LLMs in Plain English

  • LLMs are AI systems trained to understand and generate text
  • They work by predicting the most likely next word/token
  • Trained on hundreds of billions of words from the internet and books
  • They don't know facts — they learned language patterns
  • Parameters are the learned values that encode language understanding

The Core Mechanism — Next Token Prediction

Every LLM, at its core, does one thing: predict the next token (word or word-fragment) given everything that came before. Given "The capital of France is", a well-trained LLM predicts "Paris" because that pattern appeared countless times in training data.

Scale this simple mechanism to hundreds of billions of parameters and hundreds of billions of training examples, and something remarkable emerges: the model doesn't just predict next words — it appears to reason, write coherently, answer questions, and generate code.

How LLMs Are Trained

  1. Data collection — Collect vast amounts of text: web pages, books, academic papers, code, conversations. GPT-4's training data is estimated at 45 terabytes — roughly 10 billion books.
  2. Pre-training — Train the model on next-token prediction across this data using thousands of specialised AI chips over months. This is the most expensive part.
  3. Fine-tuning — Further train the model on curated examples of good responses, making it helpful and conversational rather than just a text predictor.
  4. RLHF — Reinforcement Learning from Human Feedback. Human raters compare model outputs and their preferences are used to further refine behaviour toward helpful, harmless, honest responses.

Parameters — What They Actually Are

The "large" in large language model refers to parameters — numerical values in the neural network that are adjusted during training to minimise prediction errors. A model with more parameters can represent more complex patterns.

An analogy: if a language model were a recipe book, parameters would be the individual ingredient measurements. More parameters = more complex recipes = more nuanced cooking. Modern LLMs have hundreds of billions to potentially trillions of these values.

Why LLMs Hallucinate

LLMs generate text based on probability, not factual lookup. When asked a question, they produce the most probable response given their training — not the most factually accurate one. If plausible-sounding but incorrect text appeared frequently in training data, the model may reproduce that pattern confidently.

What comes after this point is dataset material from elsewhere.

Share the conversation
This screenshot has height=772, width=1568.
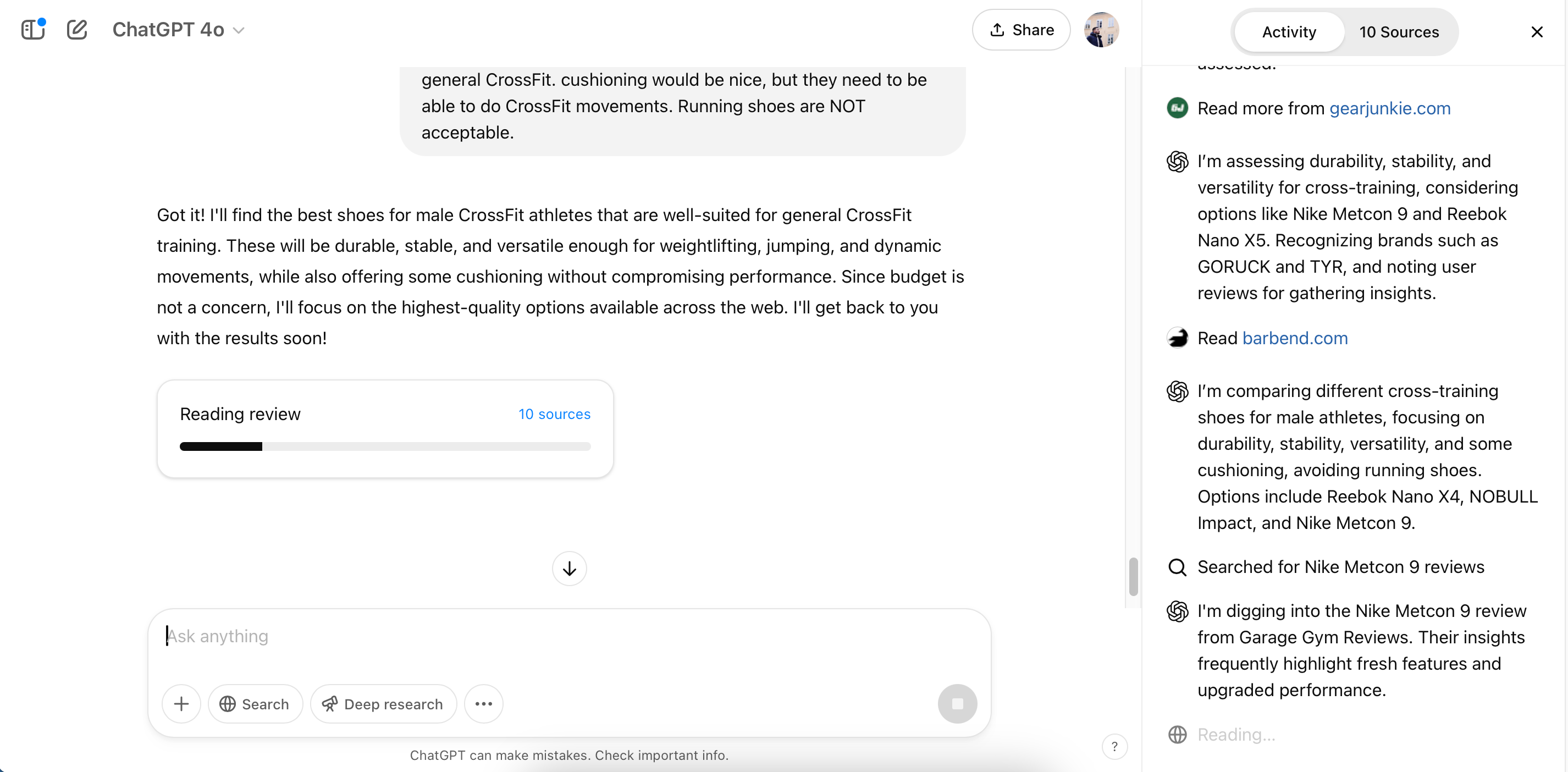coord(1021,29)
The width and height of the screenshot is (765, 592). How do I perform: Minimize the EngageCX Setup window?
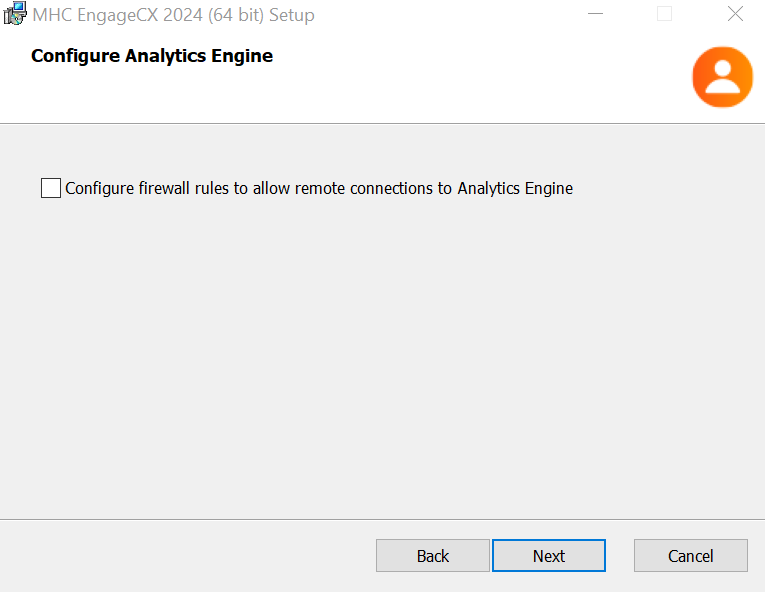point(595,14)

This is why you should always verify specific facts, statistics, citations, and technical claims from LLM outputs. They're excellent at structure, reasoning frameworks, and general knowledge — but unreliable for precise facts, recent events, or narrow technical details.

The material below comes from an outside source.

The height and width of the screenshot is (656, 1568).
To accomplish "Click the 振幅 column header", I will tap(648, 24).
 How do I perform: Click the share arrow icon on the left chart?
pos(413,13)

Context Windows — The Working Memory of LLMs

An LLM can only "see" a limited amount of text at once — its context window. Early models had 4,000 tokens (~3,000 words). Modern models range from 128,000 tokens (GPT-4) to 1 million tokens (Gemini 1.5 Pro). Anything outside the context window is invisible to the model — it doesn't remember previous conversations unless they're included in the current context.

Frequently Asked Questions

What is a large language model in simple terms?
A large language model is an AI system trained on enormous amounts of text to understand and generate human language. The 'large' refers to the billions of parameters (mathematical values) the model uses. Think of it as a very sophisticated autocomplete that has read most of the internet.
How are LLMs different from search engines?
Search engines index and retrieve existing web pages. LLMs generate new text based on patterns learned during training. Google finds pages that already exist; ChatGPT writes new responses based on patterns from its training data.
Why do LLMs sometimes give wrong answers?
LLMs generate text based on probability — they predict what word or sentence comes next based on their training data. They don't have a separate fact-checking system. When they generate plausible-sounding but incorrect information, it's called hallucination.
What is the difference between GPT-4 and Claude?
GPT-4 (made by OpenAI) and Claude (made by Anthropic) are both LLMs but trained differently with different strengths. Claude tends to produce more nuanced long-form writing; GPT-4 has a larger ecosystem and better tool integrations. Both are state-of-the-art.
How big is a large language model?
Modern LLMs have hundreds of billions to trillions of parameters. GPT-4's exact size isn't public, but estimates suggest 1+ trillion parameters. These models require enormous computing resources to train — GPT-4's training is estimated to have cost $100+ million.